Poe y la intuición


Escribe Poe en su Eureka que la intuición es la convicción que surge de esas inducciones o deducciones cuyos procesos son tan oscuros que escapan a nuestra conciencia, eluden nuestra razón y desafían nuestra capacidad de expresión. 

Siempre me ha intrigado esa gente que dice “lo supe de inmediato” y luego se queda mirándote como si acabara de recibir una revelación privada, un telegrama enviado por una divinidad perezosa. Yo, en cambio, sospecho que la intuición es más bien una carta sin remitente que uno encuentra en el bolsillo del abrigo. Está escrita con nuestra propia letra, pero juraríamos no haberla redactado. Ahí está la conclusión, clara, seca, casi insolente; y, sin embargo, el camino que la produjo ha desaparecido. Quién no ha estado en un hotel donde uno recuerda la habitación pero no el pasillo.  

Pensar la intuición como una inferencia que ha aprendido a ocultarse me parece una forma elegante de despojarla de su aura mística sin empobrecerla del todo. No es magia, pero tampoco simple cálculo. Es una inteligencia que ha decidido volverse discreta, quizá por cansancio, quizá por pudor. Hay escritores que, tras años de justificar cada frase, un día publican un libro mínimo y se niegan a explicarlo. La intuición hace lo mismo, entregando el resultado y retirándose a fumar a la terraza de la mente, dejándonos solos con una certeza que no sabe defenderse sin clichés a mano.

Tal vez por eso incomoda tanto.

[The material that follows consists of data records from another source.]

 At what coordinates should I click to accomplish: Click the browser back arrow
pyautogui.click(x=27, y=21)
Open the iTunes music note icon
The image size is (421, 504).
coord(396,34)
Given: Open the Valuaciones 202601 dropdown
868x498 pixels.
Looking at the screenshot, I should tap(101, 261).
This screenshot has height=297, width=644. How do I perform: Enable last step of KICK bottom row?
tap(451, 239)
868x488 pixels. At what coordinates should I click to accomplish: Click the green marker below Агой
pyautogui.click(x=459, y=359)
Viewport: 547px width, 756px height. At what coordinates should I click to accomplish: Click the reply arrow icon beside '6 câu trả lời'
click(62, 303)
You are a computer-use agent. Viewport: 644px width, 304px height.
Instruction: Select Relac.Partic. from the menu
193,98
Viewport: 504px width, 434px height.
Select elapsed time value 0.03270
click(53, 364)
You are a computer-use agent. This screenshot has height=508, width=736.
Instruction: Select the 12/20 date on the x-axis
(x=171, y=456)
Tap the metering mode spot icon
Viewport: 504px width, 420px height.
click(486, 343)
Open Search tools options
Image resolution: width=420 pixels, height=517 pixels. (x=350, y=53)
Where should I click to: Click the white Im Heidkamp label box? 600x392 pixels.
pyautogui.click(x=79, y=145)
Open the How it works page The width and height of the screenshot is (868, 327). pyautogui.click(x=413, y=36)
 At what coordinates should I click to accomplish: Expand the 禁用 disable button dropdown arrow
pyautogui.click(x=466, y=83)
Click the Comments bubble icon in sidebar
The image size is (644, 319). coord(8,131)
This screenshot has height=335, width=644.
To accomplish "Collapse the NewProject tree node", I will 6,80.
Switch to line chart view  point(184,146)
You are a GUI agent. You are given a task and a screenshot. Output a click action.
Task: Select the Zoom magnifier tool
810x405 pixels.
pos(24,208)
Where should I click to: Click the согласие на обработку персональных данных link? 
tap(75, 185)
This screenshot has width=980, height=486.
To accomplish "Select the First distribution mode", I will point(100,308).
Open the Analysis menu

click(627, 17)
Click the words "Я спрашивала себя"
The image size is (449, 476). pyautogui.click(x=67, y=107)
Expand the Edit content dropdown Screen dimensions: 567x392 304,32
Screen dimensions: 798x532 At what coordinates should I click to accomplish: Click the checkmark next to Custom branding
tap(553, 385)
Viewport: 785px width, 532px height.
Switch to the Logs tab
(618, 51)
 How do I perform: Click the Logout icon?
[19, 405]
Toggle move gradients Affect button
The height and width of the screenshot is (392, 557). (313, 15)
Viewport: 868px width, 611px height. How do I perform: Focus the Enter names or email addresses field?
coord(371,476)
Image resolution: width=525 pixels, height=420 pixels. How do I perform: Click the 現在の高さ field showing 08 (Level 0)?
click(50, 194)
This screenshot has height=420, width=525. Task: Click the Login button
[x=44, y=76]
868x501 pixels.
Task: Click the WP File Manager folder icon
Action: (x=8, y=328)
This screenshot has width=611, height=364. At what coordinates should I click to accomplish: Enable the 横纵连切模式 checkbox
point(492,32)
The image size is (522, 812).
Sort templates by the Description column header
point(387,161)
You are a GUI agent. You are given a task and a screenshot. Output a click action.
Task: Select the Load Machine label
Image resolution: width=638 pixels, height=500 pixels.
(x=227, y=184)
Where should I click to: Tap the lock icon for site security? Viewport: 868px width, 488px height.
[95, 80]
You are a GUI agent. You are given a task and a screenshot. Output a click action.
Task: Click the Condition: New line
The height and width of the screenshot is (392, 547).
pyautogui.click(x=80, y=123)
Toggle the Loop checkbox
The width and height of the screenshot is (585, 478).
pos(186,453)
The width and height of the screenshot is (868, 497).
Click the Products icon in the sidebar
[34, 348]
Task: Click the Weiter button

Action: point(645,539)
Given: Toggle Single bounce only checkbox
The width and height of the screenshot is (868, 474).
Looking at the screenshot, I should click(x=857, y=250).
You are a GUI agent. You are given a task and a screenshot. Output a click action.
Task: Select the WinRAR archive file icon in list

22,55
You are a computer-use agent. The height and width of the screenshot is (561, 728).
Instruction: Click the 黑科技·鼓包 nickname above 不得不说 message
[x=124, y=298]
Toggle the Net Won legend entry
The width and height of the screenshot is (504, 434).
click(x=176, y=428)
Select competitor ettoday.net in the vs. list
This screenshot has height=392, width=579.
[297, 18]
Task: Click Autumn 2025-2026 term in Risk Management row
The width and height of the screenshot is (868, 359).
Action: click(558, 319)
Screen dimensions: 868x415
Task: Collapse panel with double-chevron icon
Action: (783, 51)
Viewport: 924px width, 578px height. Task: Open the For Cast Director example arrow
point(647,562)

Porque nos obliga a aceptar conclusiones huérfanas, ideas que no pueden mostrar sus papeles. Queremos razones y nos dan silencios; pedimos argumentos y nos ofrecen un gesto. Y aun así, o precisamente por eso, seguimos confiando en ellas. Llamamos intuición a ese razonamiento que ha renunciado a convencernos y se limita a estar ahí, como un narrador que ha eliminado la trama y, sin embargo, insiste en que ese hombre de allí, oculto en la penumbra, es el asesino.